**Instruction:**
Continue the worked solution for the continuous, differentiable piecewise function below from the point where its text stops.
──────── Extracted text
Question

Let $f\left(x\right)=\{\begin{array}{cc}\frac{1}{|x|}:& |x|\ge 1\\ a{x}^2+b:& |x|<1\end{array}$ be continuous and differentiable every where. Then a and b are:

• A. $\frac{-1}{2},\frac{3}{2}$
• B. $\frac{1}{2},\frac{-3}{2}$
• C. $\frac{1}{2},\frac{3}{2}$
• D. $\frac{1}{3},\frac{1}{2}$

Answer 1

The correct option is A $\frac{-1}{2},\frac{3}{2}$

Let $f\left(x\right)=\{\begin{array}{cc}-\frac{1}{x}:& x\le -1\\ a{x}^2+b:& -1<x<1\\ \frac{1}{x}:& x\ge 1\end{array}$
f(x) is continuous $\Rightarrow a+b=1$.
────────────────
──────── Data supplied
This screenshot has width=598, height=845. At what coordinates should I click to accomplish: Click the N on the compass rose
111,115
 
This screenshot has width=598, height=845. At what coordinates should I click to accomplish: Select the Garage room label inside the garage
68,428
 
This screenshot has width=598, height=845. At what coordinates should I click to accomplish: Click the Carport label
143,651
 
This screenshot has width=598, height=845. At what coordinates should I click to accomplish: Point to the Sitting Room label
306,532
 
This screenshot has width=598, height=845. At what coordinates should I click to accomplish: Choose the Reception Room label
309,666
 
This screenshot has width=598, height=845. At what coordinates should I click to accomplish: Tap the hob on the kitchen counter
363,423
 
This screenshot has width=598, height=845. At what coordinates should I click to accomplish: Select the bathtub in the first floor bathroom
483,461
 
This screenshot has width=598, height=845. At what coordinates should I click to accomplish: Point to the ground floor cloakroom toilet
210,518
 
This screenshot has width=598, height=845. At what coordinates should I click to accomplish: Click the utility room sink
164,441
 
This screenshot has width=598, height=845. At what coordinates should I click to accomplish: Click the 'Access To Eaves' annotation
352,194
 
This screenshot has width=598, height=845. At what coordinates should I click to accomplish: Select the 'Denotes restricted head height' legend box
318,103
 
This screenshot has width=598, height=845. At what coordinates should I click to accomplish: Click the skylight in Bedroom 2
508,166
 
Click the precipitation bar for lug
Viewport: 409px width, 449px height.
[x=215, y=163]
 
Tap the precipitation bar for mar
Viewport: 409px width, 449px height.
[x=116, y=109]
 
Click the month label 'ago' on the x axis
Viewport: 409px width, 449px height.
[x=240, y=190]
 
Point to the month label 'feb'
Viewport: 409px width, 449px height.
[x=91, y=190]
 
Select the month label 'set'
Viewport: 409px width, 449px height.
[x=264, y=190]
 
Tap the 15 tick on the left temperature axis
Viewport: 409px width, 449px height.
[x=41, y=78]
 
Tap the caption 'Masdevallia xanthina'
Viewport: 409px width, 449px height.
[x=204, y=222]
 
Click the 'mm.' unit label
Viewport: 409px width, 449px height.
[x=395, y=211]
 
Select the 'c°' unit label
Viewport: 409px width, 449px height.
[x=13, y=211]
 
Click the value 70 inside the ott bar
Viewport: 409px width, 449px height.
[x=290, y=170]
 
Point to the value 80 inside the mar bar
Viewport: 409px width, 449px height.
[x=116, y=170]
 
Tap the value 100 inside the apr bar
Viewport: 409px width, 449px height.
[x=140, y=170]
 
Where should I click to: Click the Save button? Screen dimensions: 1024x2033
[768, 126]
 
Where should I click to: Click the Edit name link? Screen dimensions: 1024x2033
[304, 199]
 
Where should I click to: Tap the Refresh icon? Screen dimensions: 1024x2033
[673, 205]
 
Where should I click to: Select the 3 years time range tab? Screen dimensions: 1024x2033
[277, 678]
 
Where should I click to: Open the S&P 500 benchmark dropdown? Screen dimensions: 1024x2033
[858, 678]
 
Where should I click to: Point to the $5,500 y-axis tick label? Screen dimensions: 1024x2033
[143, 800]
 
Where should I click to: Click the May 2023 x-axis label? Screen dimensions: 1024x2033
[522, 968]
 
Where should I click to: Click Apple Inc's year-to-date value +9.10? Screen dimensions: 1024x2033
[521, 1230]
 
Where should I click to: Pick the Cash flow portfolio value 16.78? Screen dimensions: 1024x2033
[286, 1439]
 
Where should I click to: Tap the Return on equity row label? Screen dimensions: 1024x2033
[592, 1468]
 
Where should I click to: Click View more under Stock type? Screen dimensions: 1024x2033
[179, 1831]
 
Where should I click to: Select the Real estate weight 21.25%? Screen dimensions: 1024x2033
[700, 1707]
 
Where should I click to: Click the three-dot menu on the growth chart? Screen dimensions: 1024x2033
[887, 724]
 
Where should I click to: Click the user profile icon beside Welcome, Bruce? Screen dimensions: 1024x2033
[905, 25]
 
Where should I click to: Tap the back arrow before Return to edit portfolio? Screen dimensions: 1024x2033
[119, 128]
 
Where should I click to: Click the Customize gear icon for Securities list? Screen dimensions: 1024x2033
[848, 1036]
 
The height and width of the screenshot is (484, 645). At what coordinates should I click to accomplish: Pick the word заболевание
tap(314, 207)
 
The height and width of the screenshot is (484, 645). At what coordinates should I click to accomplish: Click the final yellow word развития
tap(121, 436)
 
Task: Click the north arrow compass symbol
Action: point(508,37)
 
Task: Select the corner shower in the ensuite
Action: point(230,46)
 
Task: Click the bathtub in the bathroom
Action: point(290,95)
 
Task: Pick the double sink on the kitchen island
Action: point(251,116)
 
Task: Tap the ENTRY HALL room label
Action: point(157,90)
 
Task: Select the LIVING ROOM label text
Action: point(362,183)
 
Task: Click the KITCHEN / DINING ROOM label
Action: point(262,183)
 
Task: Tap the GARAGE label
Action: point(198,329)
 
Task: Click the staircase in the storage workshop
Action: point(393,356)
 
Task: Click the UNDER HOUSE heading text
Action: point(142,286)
────────────────
**Task answer:**
$f^{\prime }\left(x\right)=\{\begin{array}{cc}\frac{1}{x^2}:& x\le -1\\ 2ax:& -1<x<1\\ \frac{-1}{x^2}:& x\ge 1\end{array}$
f(x) is differentiable at $x=-1,1\Rightarrow 1=-2a\Rightarrow a=\frac{-1}{2}$.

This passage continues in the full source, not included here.